MADRID, Nov. 7 (Xinhua) -- The growing numbers of Chinese students in Spain can help European companies enter the competitive Chinese market, a group of experts agreed at a conference organized by the China Club (Spain) think tank and the Business Institute (IE) here in the Spanish capital.
"China is still full of mysteries for many Western companies," explained Eric Helgo-Schille, vice-president of the Global Alumni and Talent section, during the forum on Tuesday night.
The volume of trade between Spain and China was over 30,000 million U.S. dollars in 2017, making Spain China's sixth most important commercial partner inside the European Union, while China is Spain's largest non-EU trading partner.
This rapid increase in bilateral trade means companies are struggling to find staff with the skills to allow them to work in businesses involving the two countries.
Margaret Chen, founder and honorary President of the China Club (Spain), told Xinhua that there are currently not enough workers in Spain with the qualifications to fill the needs.

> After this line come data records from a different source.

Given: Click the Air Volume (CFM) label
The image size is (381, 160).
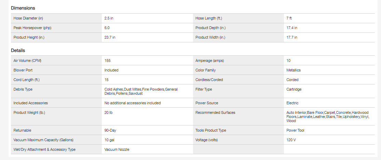Looking at the screenshot, I should click(x=30, y=61).
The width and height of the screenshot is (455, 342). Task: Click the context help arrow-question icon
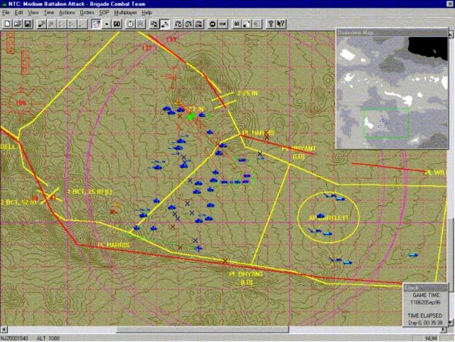coord(282,24)
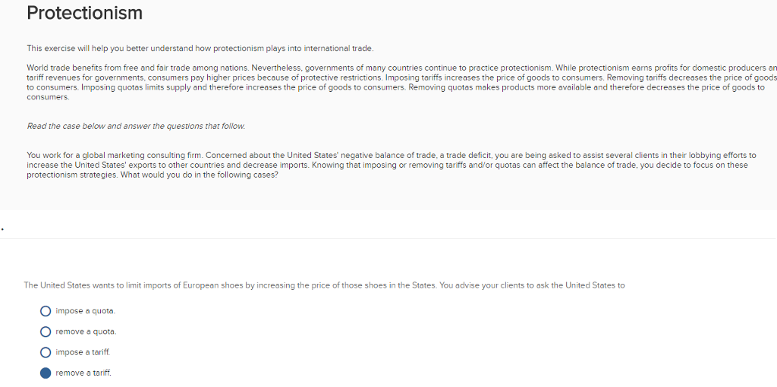Screen dimensions: 777x387
Task: Click the 'Protectionism' page heading
Action: (84, 14)
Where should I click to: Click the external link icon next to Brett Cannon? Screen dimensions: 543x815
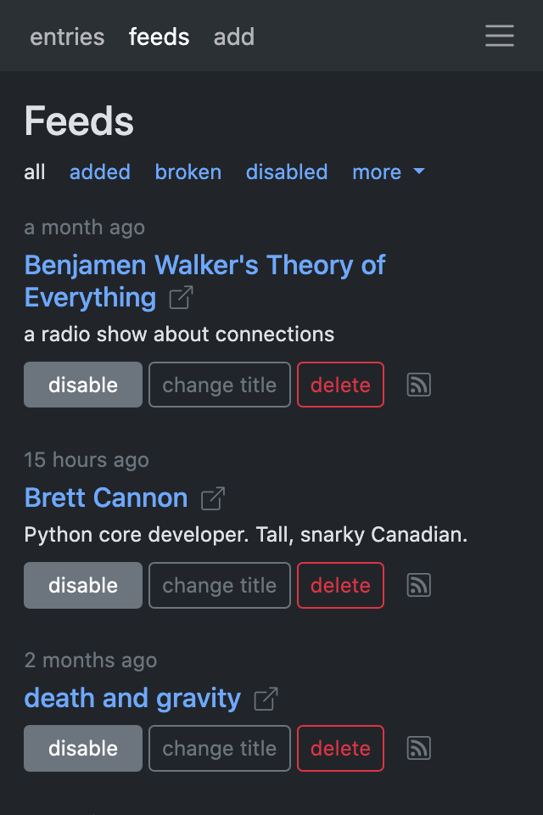point(213,497)
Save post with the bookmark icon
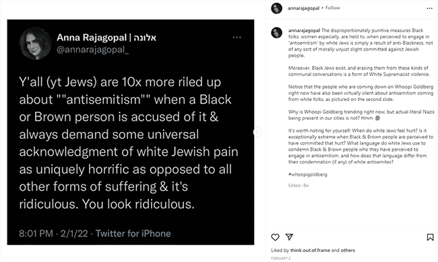 [430, 237]
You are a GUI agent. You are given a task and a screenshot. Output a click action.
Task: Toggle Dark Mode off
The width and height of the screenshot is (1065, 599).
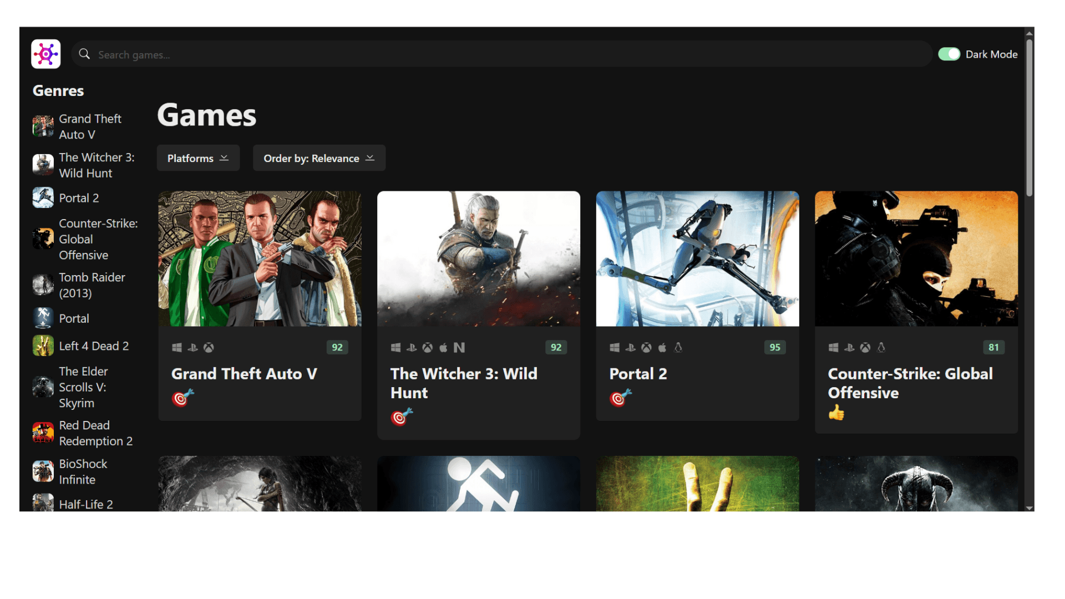pos(950,54)
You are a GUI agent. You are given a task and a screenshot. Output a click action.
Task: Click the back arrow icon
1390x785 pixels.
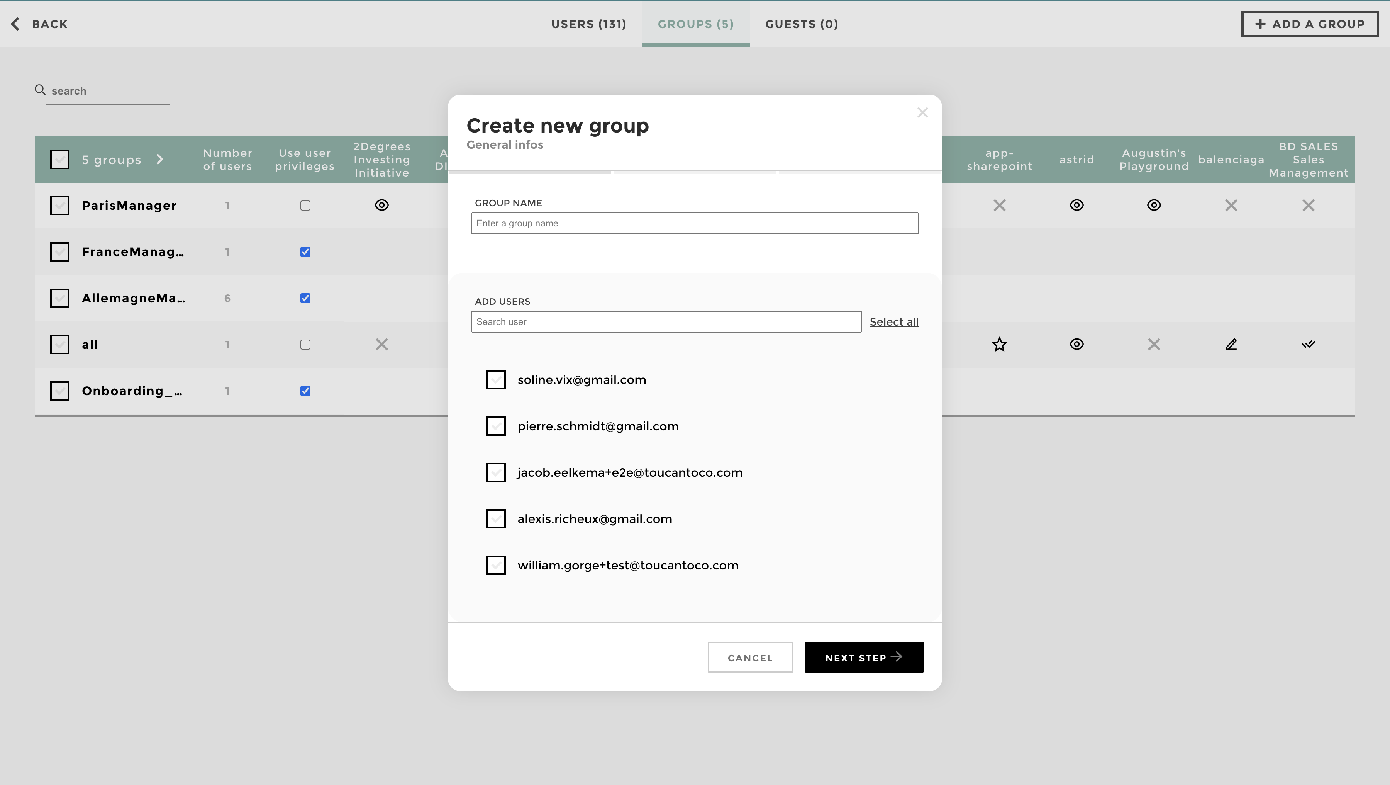16,24
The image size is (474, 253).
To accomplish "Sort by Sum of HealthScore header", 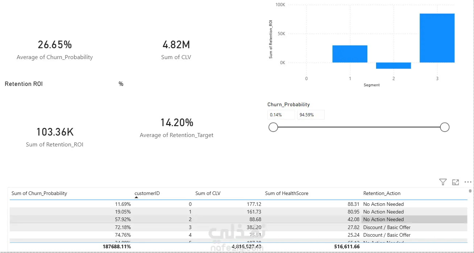I will tap(287, 194).
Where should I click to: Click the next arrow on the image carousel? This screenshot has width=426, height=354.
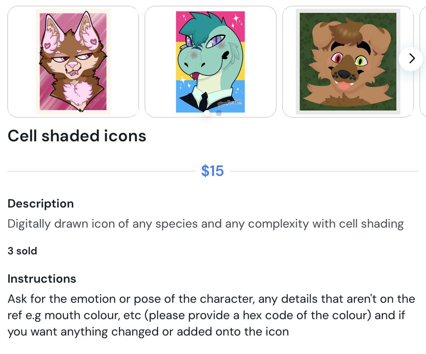(412, 58)

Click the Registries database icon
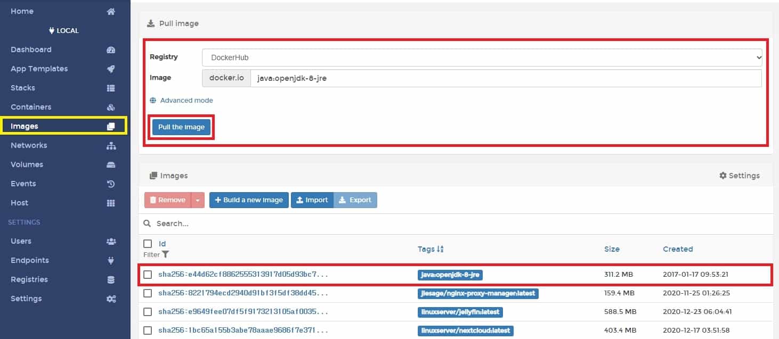111,280
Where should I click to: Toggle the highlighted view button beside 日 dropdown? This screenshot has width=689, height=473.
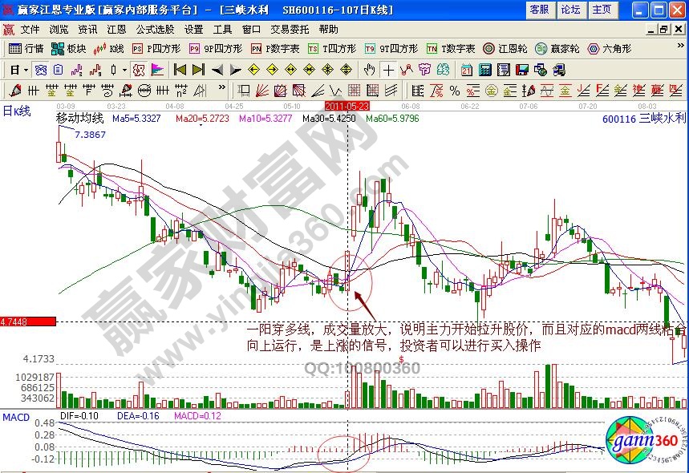coord(39,70)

"We have to be able to work well to retain these talents for Spain and China and we have to motivate more talented youngsters to come and work for both nations," she explained.
Latest figures show that 8,464 Chinese students studied in Spain in 2017 and Chen believes the current panorama is very favorable for them.
"It is very important for us to offer good conditions, because things have changed. A long time ago people accepted jobs with low wages, but it is much harder these days to attract talent."
"We have to listen to experts who can explain how to get the best educated people working in commerce between Spain and China," said Chen.
Fernando de Zavala, an expert who works for headhunting company Zavala Civitas, said "the demand and the market for executives has been increasing in countries such as Spain, Portugal and China since 2016. However, it has reached a ceiling when it comes to finding executive talent and it is a very competitive market."
De Zavala highlighted the importance for candidates to be able to speak Spanish, Chinese and also English, while Juan Diaz-Andreu, executive director of the MBIT School, believed that future positions will be closely linked to new technologies.
"You have to look for your dream job. You can't accept the first thing that comes along," he added.